It's finally fully fall here in central Arkansas. The leaves turned overnight, along with the temperature, which dropped from 80s to 50s quicker than I could hide all of my five year old's flip flops. It's too dark too early for evening walks and too cold for morning ones (I'm a delicate blossom with an admittedly narrow range of temperatures that I consider acceptable), so I'm turning my efforts indoors.
I've begun my yearly mini migration from the north side of the house to the south side - during the summer I sit by our deep front windows and look out at the little potted garden I have right off the front step. But as the leaves drop and the sun shifts, I move to the south side, where the double glass doors in our bedroom let in wide and glorious swathes of sunshine for me and a few sun-loving plants. I am a housecat in human form, watching the birds at the feeder, napping in the sun, and refusing to go outside when it's raining.

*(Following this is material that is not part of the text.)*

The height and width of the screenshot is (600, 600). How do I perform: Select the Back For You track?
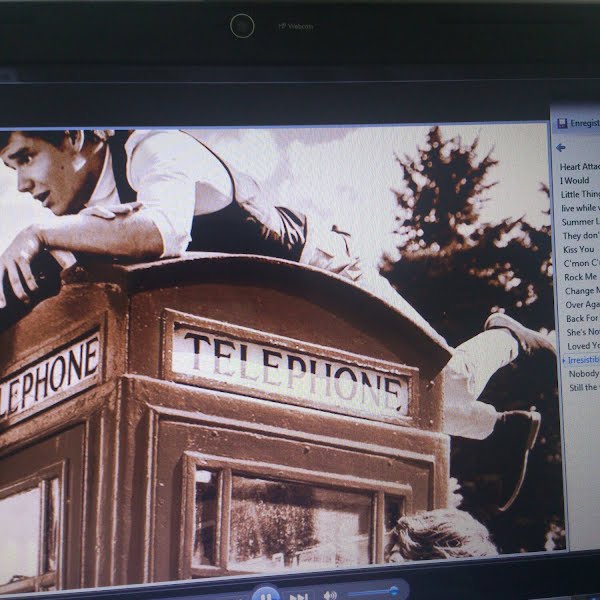click(582, 318)
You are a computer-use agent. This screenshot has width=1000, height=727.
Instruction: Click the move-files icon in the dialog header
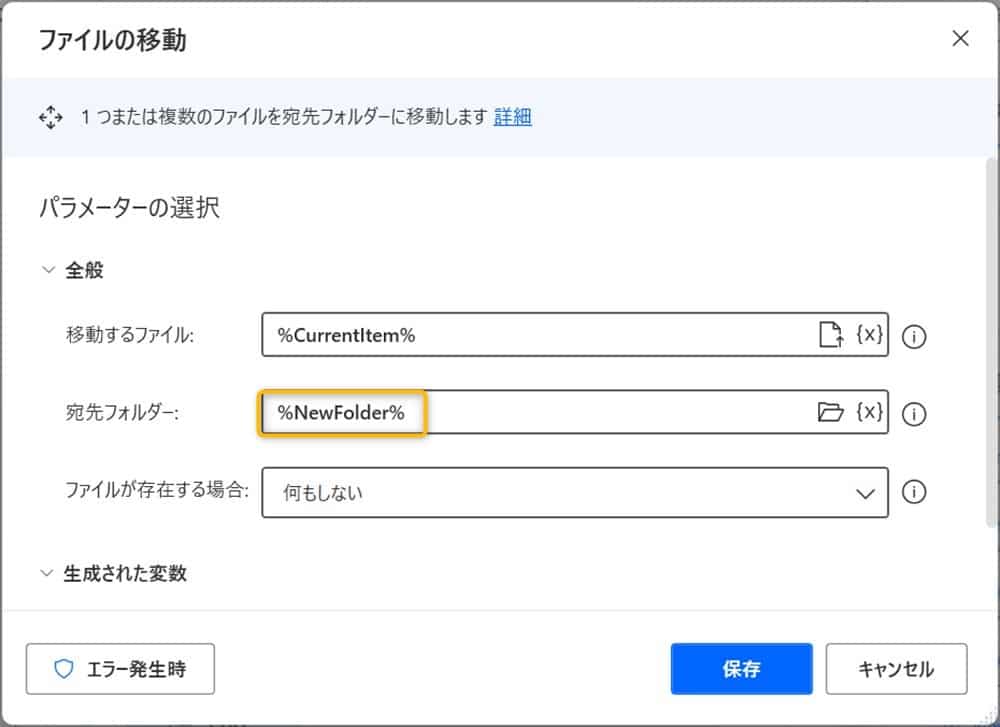point(50,117)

As exasperated as I've been by the disruptions this pandemic has caused, one good thing out of it is that we've acclimated to staying home. No library, no zoo, no discovery museum, no parks, very minimal shopping/errands and then only with masks on - while I miss the community, I don't miss having to pack everyone up in the cold and wet for a weekly meeting of some sort. We've developed a rhythm here, at home, and we've all settled comfortably into it.
So this month I'd like to explore home as sanctuary, a place to rest and recover, to turn inside out and dissolve in order to emerged renewed.